Apple’s AI-Driven Accessibility Updates Include Text-to-Speech That Can Mimic Your Voice

Apple’s AI-Driven Accessibility Updates Include Text-to-Speech That Can Mimic Your Voice

Apple is embracing AI for to grant a new suite of accessibility features to its phones, tablets, and laptops. Though the tech giant had previously announced new accessibility features in May including last year’s on-device live captions, these bevy of new features could help those with cognitive, speech, and mobility disabilities. There’s even a new AI detection feature that could make it much easier for those with vision issues to select the right options on a microwave or the right floor on an elevator, as well as an AI that can learn how to mimic your voice.

On Tuesday, Apple announced it planned to add several new features to some of its most-common apps on iPhone and iPad. Though the Cupertino company did not provide dates for these upcoming quality of life improvements, there’s new planned accessibility options both big and small coming to iPhone, iPads, and Macs.

Front and centre is a new Assistive Access feature that takes some of the iPhone’s most common apps including Photos, Phone, Messages, Camera, Music, and FaceTime, then drastically simplifies the UI.

Apple Music and many other apps will include new options for a more-simplified UI. (Image: Apple)
Apple Music and many other apps will include new options for a more-simplified UI. (Image: Apple)

Messages will include a new, larger emoji-only keyboard and a new option to record video messages. The home screen and apps also feature new, optional grid-based layouts. For instance, Camera with Assistive Access enabled will showcase the view through the lens with a large “Take Photo” button highlighted in yellow at the bottom of the screen. Apple’s Photos app will display two rows of photo tiles, while Calls will highlight recent conversations with large names and profile images displayed directly on the screen. Apple Music is also getting a facelift under this new setting, highlighting songs and their album covers in an easy-to-read, tiled format.

In addition, the company is introducing several smaller changes, such as more adjustable text size in app like Finder, Mail, Messages, Calendar, and Notes. Users can now more easily pause moving images such as GIFs in Messages and Safari, and there will soon be more phonetic suggestions for users trying to emphasise the right command (it’s “do,” not “dew) when using Voice Control. Apple will also now allow users to pair hearing devices compatible with iPhones to Macs.

A new way for pressing the right buttons with vision disabilities

Apple is utilising modern machine learning-based AI with a new Point and Speak feature in the Magnifier app. Essentially, the feature tracks users’ finger movements in front of the camera lens, then reads off the text the user is pointing to. As you can see in the GIF at the top of the page, Apple used the example of a microwave, where the app read off each button every time a finger hovered in front of it.

Apple said this new feature uses the phone’s camera as well as LiDAR and AI to read and then pronounce the text. The new feature should also work with current Magnifier features that describe images and detect people and doors.
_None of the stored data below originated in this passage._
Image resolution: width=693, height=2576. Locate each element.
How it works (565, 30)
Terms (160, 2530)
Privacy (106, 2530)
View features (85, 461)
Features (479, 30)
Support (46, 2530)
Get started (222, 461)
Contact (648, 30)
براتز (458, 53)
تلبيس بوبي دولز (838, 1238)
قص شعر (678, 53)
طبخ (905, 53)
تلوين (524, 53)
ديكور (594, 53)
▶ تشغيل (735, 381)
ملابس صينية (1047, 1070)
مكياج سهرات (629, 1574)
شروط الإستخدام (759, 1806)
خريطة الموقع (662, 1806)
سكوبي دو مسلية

iPhone, iPad, and Mac will be able to sound like you

Apple showing its new text-to-speech feature in FaceTime. (Image: Apple)
Apple showing its new text-to-speech feature in FaceTime. (Image: Apple)

Apple said it’s drastically improving its text-to-speech capabilities across its user-end platforms for users with speech impairments. This upcoming Live Speech feature will work during phone and FaceTime calls, as well as for when users need it during in-person conversations.

Users should also be able to record some of their more commonly-used expressions for quick access. The Cupertino company is also adding the ability for users to record their speech patterns, a way to — in the company’s words — “create a voice that sounds like them” for when they are at risk of eventually losing their speech. The Personal Voice app asks users to read a random assortment of text prompts equaling about 15 minutes of audio. The system uses AI to then generate speech that’s equivalent to your personal style of speaking.

The system could be similar to existing platforms like ElevenLabs. While those AI systems have been awash in allegations of people stealing and replicating other people’s voices, this new feature is tied to the users’ iPhone, and it should also work with Live Speech once it’s eventually released.

Apple’s forays into AI-powered accessibility

As we mentioned before, Apple has made multiple accessibility announcements in the past in time for Global Accessibility Awareness Day. Past efforts have included gesture controls and ASL support and even a few so-called “accessibility emojis.”

What’s interesting about this year is how much of the new features are centered around machine learning, or more succinctly modern artificial intelligence systems. The company has been pretty mum on any of its AI initiatives, especially on if it was working on any first-party generative AI systems. These new features could point to how Apple is trying a different tact than the likes of Google and Microsoft, which are shoving language models and text-to-image generators into practically every user-end product.

These features could become just a few AI highlights at Apple’s upcoming WWDC in June.